[What is needed] Every line in the data below that holds "Iron" should be found and copied.

[Data for processing]
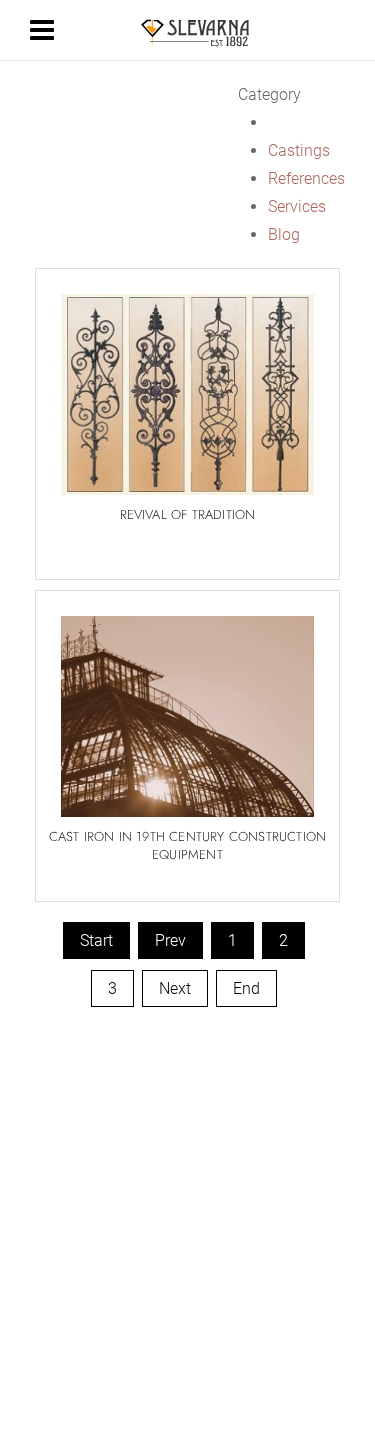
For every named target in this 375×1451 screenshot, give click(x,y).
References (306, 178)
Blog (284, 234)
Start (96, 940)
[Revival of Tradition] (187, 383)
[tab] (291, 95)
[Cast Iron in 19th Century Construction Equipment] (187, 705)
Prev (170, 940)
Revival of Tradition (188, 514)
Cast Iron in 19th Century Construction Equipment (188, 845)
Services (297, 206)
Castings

[The completed task]
[Cast Iron in 19th Century Construction Equipment] (187, 705)
Cast Iron in 19th Century Construction Equipment (188, 845)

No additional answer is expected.